Contributi fino a 130mila euro a chi investe per produrre l’olio

19 Novembre 2023

Il bando della Regione che finanzia sia i frantoi, sia lo stoccaggio e il confezionamento del prodotto La somma è aumentata fino all'80% per i giovani imprenditori con un’età compresa tra 18 e 41 anni

L'AQUILA. Contributi fino a 130mila euro per l'ammodernamento dei frantoi oleari. La Regione Abruzzo ha emanato un bando che prevede finanziamenti a fondo perduto per l'ammodernamento degli impianti di trasformazione, stoccaggio e confezionamento dell’olio extravergine di oliva, con l'obiettivo di migliorare la sostenibilità del processo produttivo, ridurre la generazione di rifiuti e favorirne il riutilizzo a fini energetici. Beneficiari della misura sono le aziende agricole e le imprese agroindustriali, titolari di frantoi oleari ubicati nel territorio regionale.

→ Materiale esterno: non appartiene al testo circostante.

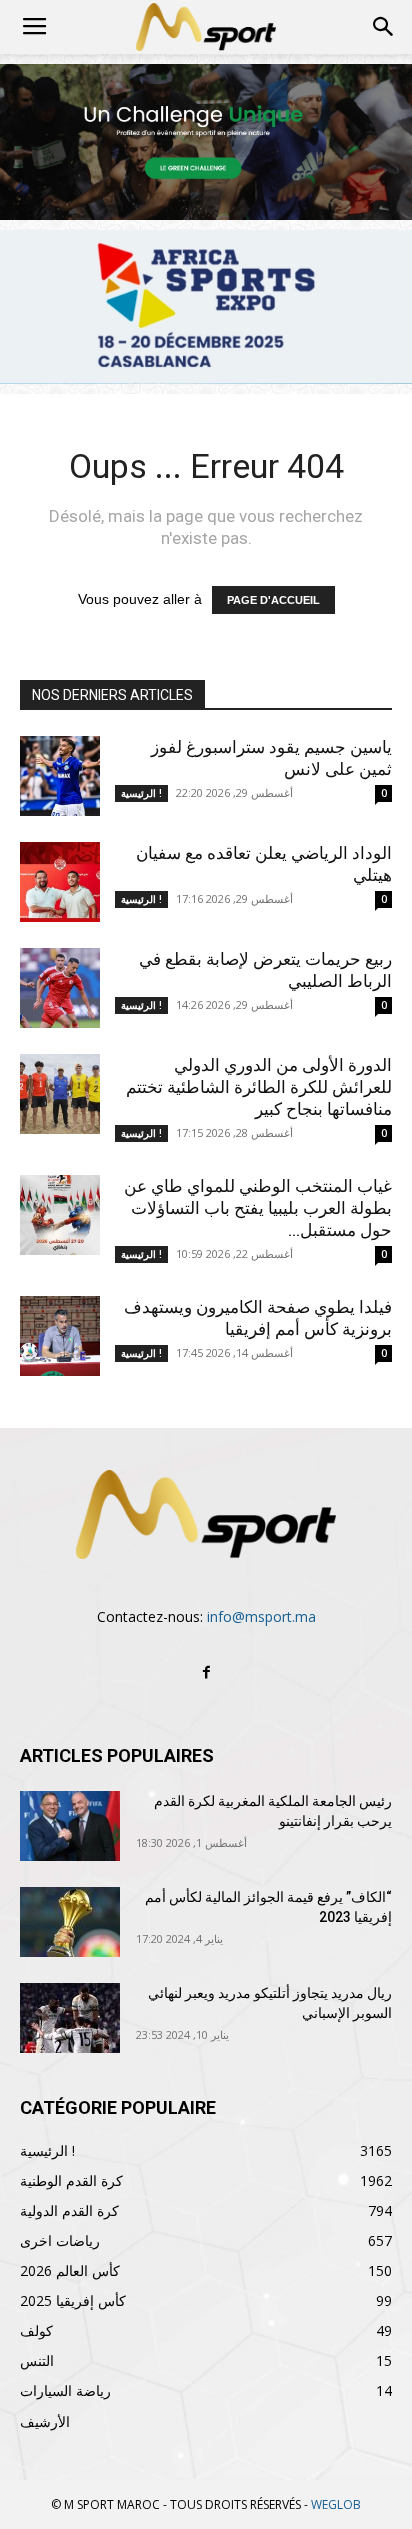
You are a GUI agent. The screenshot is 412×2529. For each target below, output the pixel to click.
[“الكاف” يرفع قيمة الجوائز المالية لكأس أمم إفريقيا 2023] (70, 1922)
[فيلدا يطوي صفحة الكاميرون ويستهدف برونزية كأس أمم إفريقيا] (60, 1336)
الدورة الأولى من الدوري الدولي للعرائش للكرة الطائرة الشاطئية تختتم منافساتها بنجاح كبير (259, 1087)
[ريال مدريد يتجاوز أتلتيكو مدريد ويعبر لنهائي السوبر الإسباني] (70, 2018)
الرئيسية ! (141, 793)
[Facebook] (206, 1673)
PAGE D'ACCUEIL (273, 600)
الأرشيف (45, 2421)
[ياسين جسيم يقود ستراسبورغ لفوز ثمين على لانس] (60, 776)
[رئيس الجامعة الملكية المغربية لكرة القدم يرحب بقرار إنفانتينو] (70, 1826)
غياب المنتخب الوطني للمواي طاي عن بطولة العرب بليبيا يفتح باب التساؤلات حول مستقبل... (258, 1208)
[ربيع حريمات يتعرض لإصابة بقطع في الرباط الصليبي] (60, 988)
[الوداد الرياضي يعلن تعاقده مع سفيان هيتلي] (60, 882)
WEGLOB (336, 2504)
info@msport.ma (261, 1616)
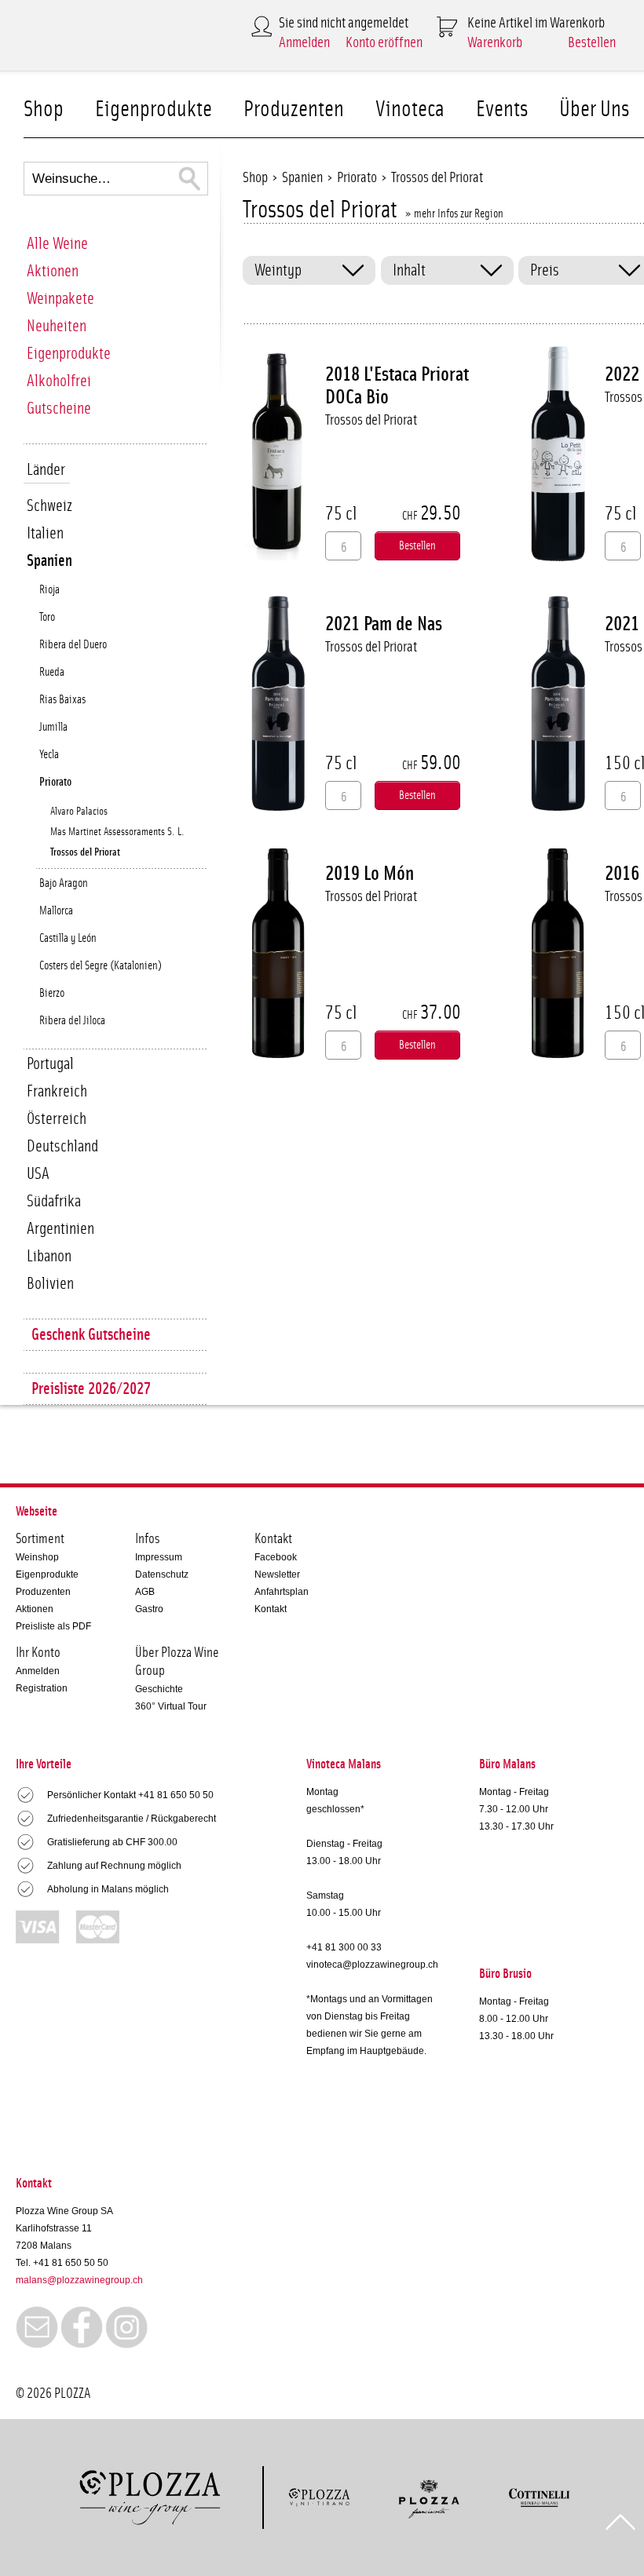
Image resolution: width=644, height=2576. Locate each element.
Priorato (55, 782)
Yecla (49, 755)
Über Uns (594, 109)
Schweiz (49, 506)
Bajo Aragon (63, 883)
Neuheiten (56, 326)
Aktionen (53, 271)
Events (502, 109)
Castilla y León (68, 938)
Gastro (149, 1609)
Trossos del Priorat (85, 852)
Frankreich (57, 1091)
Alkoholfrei (59, 381)
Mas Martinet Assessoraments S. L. (117, 831)
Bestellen (592, 42)
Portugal (50, 1064)
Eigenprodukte (153, 109)
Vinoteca (410, 109)
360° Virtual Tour (171, 1706)
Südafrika (54, 1201)
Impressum (158, 1557)
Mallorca (56, 911)
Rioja (49, 590)
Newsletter (277, 1574)
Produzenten (293, 109)
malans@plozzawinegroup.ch (79, 2280)
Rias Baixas (62, 700)
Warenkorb (494, 42)
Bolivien (50, 1283)
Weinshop (37, 1557)
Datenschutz (161, 1574)
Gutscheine (59, 408)
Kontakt (270, 1609)
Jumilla (53, 727)
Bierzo (51, 993)
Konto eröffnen (384, 42)
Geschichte (159, 1689)
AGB (145, 1591)
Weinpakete (60, 298)
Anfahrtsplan (281, 1591)
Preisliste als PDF (53, 1626)
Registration (42, 1688)
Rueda (51, 672)
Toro (47, 617)
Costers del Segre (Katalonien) (100, 966)
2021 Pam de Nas (383, 624)
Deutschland (62, 1146)
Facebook (275, 1557)
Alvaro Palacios (79, 811)
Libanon (49, 1256)
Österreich (56, 1119)
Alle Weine (57, 243)
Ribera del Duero (73, 645)
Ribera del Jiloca (72, 1021)
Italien (45, 533)
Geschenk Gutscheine (91, 1334)
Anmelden (304, 42)
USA (38, 1174)
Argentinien (60, 1228)
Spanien (49, 561)
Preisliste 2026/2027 (91, 1389)
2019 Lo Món (369, 873)
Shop (44, 109)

L'intensità di aiuto è aumentata fino all'80% per i giovani agricoltori di età compresa tra 18 e 41 anni al momento dell'investimento, fino ad un massimo di 130mila euro.
Gli interventi finanziabili: l'ammodernamento di fabbricati nella misura strettamente necessaria all’introduzione di nuovi impianti e tecnologie, entro il limite massimo del 20% delle spese ammissibili; sostituzione e ammodernamento degli impianti di lavorazione, stoccaggio e confezionamento dell’olio extravergine di oliva e dei relativi sottoprodotti reflui di lavorazione, al fine di migliorare la performance ambientale soprattutto nella fase di produzione e gestione di sanse e acque di vegetazione; le spese generali come onorari di architetti, ingegneri e consulenti, sulla sostenibilità ambientale ed economica, compresi gli studi di fattibilità. Tali spese sono ammesse a contributo nel limite massimo del 4% per i macchinari e nel limite massimo dell’8%, dietro presentazione di fattura, per lavori e opere edili. E ancora, l’acquisto di macchinari e attrezzature, al massimo fino al loro valore di mercato; le spese relative agli interventi edili sono ammesse solo se questi interventi sono funzionali alla installazione dei macchinari e nel limite massimo del 20% della spesa ammissibile. I beni ammissibili a finanziamento sono: macchinari per la produzione dell'olio, come presse, decanter, frangitori, separatori; strumenti di laboratorio per l'analisi e il controllo qualità dell'olio; attrezzature per la conservazione e la stoccaggio dell'olio, come serbatoi, botti; impianti per il recupero dell'acqua di lavorazione; sistemi di automatizzazione e monitoraggio dei processi produttivi; software per la gestione aziendale e la tracciabilità del prodotto; opere edili o di ristrutturazione necessarie per l'adeguamento degli impianti e impianti per il trattamento e la valorizzazione dei sottoprodotti, come bruciatori ed essiccatoi. Non rientrano tra le spese ammissibili l'acquisto di veicoli e i costi di manutenzione ordinaria. Le domande per accedere al contributo vanno presentate alla Regione entro il 15 gennaio 2024.